(Saved data entries)

================================

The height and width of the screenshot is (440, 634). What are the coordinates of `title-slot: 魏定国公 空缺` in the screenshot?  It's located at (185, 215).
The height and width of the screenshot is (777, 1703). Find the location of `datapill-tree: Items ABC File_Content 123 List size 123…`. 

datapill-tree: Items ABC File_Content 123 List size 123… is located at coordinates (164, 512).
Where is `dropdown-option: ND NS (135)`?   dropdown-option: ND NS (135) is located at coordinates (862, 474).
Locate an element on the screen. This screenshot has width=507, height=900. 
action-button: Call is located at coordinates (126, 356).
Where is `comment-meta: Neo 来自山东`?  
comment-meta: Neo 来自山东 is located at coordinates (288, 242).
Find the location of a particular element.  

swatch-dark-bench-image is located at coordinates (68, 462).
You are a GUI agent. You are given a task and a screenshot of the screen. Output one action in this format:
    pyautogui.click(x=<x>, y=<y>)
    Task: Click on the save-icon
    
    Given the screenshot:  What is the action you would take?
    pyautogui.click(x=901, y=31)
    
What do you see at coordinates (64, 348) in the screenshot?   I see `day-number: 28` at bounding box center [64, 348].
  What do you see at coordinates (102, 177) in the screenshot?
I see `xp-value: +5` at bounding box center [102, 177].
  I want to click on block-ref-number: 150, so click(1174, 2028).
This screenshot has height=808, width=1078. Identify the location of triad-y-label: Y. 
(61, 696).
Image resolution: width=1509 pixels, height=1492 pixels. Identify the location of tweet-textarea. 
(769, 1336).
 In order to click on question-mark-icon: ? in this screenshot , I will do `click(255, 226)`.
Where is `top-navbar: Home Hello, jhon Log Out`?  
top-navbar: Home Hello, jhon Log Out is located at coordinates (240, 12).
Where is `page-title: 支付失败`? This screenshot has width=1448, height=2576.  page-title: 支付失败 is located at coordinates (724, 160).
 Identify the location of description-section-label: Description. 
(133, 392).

================================

Could you set down, word for word, the lines from the one containing "coordinates (724, 160)." up to and including the last line?

RESPONSE FOR THIS EXERCISE:
Where is `page-title: 支付失败`? This screenshot has width=1448, height=2576.  page-title: 支付失败 is located at coordinates (724, 160).
 Identify the location of description-section-label: Description. 
(133, 392).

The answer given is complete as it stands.